骨膜上に注入して靭帯を持ち上げ、溝の下にも注入することにより、膨らみを目立たなくします。
● 経結膜的下眼瞼脱脂術 (図7)
結膜(マブタ裏の柔らかい部分)を切開し、眼窩隔膜を切開して脱脂する方法。皮膚のたるみが強い方は、適応とならない場合があります。
● 経皮的下眼瞼脱脂術 (図8)
皮膚を切開し、眼窩隔膜を切開して脱脂する方法。たるみ取りが可能な一方、外反や涙袋消失のリスクがあります。
● 脱脂術に注入を組み合わせる方法
脱脂術だけでは、特に横から見た時、平坦に見えてしまうことがあります(図9)。
目の下から頬にかけて滑らかな曲線を描けていないと、若々しい印象を与えることはできません。

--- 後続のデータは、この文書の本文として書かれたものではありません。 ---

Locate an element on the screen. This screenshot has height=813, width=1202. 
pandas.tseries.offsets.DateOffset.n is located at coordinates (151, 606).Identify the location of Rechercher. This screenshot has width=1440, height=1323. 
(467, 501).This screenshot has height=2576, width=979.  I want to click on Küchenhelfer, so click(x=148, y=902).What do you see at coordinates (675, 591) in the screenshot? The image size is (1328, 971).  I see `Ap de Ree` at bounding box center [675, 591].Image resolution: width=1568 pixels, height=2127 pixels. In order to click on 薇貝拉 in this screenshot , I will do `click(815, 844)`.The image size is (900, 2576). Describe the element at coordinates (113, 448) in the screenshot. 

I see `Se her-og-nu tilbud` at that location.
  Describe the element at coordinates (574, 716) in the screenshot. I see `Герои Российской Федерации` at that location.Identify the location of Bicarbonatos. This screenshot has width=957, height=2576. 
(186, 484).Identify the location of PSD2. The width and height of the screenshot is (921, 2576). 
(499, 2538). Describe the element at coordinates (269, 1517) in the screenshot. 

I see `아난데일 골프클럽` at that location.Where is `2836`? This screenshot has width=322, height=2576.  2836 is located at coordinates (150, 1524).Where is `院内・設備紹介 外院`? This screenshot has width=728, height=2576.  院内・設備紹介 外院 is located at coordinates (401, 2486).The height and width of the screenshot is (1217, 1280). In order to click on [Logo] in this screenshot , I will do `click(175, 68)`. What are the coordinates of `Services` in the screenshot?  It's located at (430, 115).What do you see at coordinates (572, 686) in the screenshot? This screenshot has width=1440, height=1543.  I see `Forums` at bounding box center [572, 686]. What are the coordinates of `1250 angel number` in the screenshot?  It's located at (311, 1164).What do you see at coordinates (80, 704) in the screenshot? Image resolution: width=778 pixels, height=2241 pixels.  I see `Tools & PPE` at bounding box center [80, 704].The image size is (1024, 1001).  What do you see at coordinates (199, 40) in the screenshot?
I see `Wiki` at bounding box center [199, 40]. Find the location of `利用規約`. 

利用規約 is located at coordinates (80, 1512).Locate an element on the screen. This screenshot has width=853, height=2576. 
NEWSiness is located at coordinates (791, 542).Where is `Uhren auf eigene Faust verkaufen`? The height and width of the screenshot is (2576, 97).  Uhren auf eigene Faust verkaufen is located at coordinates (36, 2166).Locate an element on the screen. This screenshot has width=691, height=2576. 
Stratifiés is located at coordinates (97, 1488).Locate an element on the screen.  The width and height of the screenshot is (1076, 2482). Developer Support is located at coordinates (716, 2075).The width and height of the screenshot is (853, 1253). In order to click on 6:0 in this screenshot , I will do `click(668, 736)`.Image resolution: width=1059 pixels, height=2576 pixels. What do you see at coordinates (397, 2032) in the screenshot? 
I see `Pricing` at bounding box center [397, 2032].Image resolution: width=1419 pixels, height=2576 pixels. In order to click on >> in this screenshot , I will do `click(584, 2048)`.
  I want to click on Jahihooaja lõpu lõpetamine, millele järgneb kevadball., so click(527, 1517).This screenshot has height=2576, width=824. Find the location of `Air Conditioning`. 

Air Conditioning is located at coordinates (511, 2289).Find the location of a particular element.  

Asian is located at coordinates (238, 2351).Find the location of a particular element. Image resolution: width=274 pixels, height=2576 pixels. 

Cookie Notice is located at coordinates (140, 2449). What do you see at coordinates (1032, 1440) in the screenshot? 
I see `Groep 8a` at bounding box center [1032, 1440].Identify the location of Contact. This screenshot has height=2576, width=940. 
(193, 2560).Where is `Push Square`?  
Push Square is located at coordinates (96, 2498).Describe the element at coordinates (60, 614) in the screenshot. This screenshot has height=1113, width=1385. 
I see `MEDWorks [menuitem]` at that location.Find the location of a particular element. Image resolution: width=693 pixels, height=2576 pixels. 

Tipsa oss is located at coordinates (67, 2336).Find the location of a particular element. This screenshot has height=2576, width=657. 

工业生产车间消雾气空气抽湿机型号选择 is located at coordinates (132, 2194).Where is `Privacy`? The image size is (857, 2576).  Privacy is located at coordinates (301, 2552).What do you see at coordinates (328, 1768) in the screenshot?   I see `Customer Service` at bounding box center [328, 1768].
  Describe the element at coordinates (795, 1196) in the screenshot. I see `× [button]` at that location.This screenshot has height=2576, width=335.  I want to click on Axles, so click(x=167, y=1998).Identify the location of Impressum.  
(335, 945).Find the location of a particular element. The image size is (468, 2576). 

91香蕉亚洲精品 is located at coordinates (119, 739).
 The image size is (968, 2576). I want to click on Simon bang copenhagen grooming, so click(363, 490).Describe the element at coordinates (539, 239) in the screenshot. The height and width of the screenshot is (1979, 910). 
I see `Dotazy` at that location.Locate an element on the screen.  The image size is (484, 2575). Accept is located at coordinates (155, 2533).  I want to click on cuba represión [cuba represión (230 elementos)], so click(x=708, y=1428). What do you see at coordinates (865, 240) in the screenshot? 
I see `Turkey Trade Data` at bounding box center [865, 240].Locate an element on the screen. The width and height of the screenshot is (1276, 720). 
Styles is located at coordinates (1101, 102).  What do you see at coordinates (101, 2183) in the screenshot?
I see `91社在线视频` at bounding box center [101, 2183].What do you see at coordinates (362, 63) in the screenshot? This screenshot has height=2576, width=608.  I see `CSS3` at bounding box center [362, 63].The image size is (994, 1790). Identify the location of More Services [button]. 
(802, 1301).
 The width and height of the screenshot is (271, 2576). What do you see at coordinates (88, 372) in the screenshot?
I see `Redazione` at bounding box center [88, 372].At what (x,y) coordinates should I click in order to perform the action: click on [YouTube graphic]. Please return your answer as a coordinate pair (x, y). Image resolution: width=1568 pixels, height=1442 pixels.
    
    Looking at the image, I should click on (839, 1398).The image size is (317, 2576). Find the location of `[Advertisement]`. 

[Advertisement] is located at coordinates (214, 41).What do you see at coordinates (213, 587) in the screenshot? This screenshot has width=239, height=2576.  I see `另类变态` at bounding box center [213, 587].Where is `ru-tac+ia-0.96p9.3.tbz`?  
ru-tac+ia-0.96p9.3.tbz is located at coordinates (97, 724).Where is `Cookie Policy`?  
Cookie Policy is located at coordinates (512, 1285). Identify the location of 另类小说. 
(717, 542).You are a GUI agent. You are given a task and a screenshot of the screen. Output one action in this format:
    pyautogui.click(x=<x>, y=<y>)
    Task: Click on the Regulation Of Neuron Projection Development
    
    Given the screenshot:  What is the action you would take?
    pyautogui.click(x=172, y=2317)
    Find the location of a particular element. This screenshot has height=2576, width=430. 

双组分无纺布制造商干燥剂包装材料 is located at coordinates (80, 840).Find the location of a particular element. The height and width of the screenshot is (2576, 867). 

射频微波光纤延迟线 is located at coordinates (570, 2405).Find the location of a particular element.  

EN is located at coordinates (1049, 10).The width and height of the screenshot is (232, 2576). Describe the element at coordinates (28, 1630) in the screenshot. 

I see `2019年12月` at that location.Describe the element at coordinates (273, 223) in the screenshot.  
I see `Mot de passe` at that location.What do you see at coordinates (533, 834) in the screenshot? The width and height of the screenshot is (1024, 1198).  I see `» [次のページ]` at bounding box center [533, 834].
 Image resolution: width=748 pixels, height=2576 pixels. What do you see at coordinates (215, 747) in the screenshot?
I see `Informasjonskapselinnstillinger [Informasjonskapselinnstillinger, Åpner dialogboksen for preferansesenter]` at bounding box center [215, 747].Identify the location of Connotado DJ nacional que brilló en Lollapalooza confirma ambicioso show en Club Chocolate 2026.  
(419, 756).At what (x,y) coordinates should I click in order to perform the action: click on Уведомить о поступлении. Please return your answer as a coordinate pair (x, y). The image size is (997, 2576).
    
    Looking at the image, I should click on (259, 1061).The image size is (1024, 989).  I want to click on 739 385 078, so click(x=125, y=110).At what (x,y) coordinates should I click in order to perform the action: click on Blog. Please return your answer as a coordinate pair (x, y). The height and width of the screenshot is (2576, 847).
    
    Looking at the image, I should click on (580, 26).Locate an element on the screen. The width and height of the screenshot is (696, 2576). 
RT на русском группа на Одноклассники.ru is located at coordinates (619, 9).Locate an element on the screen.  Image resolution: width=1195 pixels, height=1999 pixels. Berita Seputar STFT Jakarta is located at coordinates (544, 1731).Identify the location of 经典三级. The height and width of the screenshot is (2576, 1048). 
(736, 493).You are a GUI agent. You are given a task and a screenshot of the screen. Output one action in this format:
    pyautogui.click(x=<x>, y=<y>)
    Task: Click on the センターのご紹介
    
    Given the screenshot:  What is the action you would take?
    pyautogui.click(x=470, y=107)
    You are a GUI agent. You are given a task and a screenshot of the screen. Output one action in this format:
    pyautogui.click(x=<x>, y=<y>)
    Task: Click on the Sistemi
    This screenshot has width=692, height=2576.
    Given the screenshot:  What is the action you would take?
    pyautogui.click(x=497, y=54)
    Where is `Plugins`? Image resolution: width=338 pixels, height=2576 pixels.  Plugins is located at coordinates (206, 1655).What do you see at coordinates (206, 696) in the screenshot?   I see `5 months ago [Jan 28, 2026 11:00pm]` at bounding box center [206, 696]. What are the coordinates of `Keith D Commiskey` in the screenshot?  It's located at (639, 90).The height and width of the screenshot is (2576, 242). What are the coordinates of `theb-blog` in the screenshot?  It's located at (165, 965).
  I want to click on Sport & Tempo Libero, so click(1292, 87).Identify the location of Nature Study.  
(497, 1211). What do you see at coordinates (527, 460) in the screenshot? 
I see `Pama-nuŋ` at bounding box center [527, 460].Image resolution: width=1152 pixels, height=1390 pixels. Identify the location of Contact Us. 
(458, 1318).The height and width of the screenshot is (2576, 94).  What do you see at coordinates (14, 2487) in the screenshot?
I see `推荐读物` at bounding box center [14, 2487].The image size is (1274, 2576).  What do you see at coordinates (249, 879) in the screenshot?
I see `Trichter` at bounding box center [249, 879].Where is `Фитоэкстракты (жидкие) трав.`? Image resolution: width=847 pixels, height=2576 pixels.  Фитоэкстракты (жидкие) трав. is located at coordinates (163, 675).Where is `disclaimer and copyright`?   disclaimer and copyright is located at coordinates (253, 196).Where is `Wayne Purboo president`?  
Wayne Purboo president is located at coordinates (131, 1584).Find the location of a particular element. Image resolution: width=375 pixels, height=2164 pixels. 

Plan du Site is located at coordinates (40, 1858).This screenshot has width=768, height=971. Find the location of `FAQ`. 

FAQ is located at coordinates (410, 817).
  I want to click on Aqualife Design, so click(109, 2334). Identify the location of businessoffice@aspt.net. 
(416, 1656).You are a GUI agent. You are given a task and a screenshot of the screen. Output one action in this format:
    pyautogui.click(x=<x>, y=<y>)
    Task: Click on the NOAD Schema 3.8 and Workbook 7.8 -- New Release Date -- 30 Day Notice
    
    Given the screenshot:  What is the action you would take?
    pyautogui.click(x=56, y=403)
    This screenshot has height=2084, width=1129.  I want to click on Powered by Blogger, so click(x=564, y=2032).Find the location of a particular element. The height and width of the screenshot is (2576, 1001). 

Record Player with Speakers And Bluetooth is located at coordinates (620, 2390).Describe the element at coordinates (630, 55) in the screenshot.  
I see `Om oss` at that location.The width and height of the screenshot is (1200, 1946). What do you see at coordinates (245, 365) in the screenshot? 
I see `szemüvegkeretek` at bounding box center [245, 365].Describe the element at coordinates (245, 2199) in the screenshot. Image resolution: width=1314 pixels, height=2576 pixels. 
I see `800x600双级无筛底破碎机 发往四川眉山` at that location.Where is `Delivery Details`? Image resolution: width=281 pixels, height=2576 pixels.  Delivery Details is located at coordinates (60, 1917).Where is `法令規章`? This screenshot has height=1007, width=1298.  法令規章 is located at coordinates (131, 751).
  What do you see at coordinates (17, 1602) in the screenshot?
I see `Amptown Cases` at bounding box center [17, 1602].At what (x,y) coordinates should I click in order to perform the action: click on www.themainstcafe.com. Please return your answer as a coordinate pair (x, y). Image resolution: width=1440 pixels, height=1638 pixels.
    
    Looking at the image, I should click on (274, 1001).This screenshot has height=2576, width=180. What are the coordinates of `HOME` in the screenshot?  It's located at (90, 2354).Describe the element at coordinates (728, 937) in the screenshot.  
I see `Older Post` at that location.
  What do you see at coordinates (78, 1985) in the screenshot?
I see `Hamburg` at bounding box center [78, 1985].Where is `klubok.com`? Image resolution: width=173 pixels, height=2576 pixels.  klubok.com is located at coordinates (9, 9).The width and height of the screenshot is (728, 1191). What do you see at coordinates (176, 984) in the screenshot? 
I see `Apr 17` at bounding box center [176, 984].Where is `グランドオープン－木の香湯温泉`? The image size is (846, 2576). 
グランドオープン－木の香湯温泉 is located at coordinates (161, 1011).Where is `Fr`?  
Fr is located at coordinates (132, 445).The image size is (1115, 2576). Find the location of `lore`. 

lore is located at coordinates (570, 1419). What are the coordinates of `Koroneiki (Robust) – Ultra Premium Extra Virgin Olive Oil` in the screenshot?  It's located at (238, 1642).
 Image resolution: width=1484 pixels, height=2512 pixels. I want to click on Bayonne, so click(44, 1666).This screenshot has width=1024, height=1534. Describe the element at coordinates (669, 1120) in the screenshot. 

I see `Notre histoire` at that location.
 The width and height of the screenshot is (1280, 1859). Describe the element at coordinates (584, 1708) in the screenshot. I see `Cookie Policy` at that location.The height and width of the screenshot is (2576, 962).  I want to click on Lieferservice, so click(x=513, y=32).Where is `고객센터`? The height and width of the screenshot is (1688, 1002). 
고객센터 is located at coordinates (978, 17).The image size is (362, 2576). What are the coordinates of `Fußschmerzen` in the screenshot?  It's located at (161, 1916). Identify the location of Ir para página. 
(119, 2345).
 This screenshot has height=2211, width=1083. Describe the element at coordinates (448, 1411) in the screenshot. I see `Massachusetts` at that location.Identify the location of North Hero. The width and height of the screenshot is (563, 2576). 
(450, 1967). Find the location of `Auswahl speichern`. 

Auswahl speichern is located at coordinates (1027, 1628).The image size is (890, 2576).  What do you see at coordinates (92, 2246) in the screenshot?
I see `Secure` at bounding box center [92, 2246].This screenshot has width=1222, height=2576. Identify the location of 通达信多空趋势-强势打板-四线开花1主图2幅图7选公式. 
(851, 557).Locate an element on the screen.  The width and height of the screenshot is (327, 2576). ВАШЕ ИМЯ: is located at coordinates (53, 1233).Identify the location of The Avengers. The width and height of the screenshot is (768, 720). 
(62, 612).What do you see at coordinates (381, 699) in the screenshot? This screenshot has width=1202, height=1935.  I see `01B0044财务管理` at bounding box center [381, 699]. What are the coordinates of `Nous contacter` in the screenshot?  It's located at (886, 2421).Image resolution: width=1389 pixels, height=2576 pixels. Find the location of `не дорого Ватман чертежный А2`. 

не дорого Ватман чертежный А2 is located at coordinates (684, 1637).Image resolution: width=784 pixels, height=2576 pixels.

そこで、ヒアルロン酸や脂肪を骨膜上に注入して靭帯を持ち上げ、溝の下にも注入することにより、
綺麗なカーブを作ります(図10)。
⚫︎下眼瞼脂肪再配置術(経結膜的、経皮的)これは、裏ハムラまたは表ハムラと呼ばれている方法です(図11)。
🌱 黒ずみに対する治療法
●レーザートーニング (図12)
トーニングは、メラニン沈着による黒ずみに対して行います。
やや眩しい感じがしますが、目の際まで照射することが可能です。
● 美容液
美白剤としては、ハイドロキノンが有名です。
黒ずみ予防としては、ビタミンC・トラネキサム酸などが人気です。
美容液について詳しくは ▶︎ 美容液
● 注入
これは、メラニン沈着と眼輪筋の両方に対して行います。
目の下皮膚は薄いため、脂肪注入のみとなります。細かく砕いた脂肪を注入すると、黒ずみが目立ちにくくなります。
🌱 うっ血に対する治療法
表皮角質層に留まる長さの、マイクロニードル針を刺して、うっ血部に刺激を与えます。
この刺激が、血流に影響を与え、うっ血を改善させます。
🌱 治療の実際
目立たないキズアトで、 最大限の効果が欲しいですよね。
そんな方には、経結膜的下眼瞼脱脂術と脂肪注入術がオススメですよ !
基本的には、局所麻酔のみで手術することが可能です。
🌱 まとめ
最後まで読んでいただき、ありがとうございました。
目の下を改善させると、あなたの心も明るくなりますよ。
🌱 Q/A
Q1 : tear trough depression とは何かですか?
A1 : 眼窩下縁内側から眼窩下縁に沿って瞳孔中心線まで続く陥凹を指します。解剖学的な名称について、図解してみました!よかったら、参考にしてください。
Q2 : 色クマって何ですか?
A2 : クマを色味の種類で分けて呼んでおり、色クマと呼ばれています。黒・紫(赤+青)・チャレンジングに分かれます。
黒の原因は、眼窩脂肪の突出・下眼瞼溝の凹み。
紫の原因は、眼輪筋の透見(赤)と皮下静脈叢の透見(青)。
茶の原因は、慢性的な刺激による色素沈着とされています。
Q3 : くま取り後のダウンタイムが不安です。術後の冷やし方、教えてください。
A3 : クマ取り後のクーリングは特殊、冷えピタなどのシール型冷却剤が有効でしょう。
脂肪注入をした部位にも同様に貼ると、生着率が向上すると言われています (内出血を減らす・注入した脂肪細胞の代謝を下げる)。
目周りのカーブに沿ってカットして貼れるので、とーっても楽チンですよね。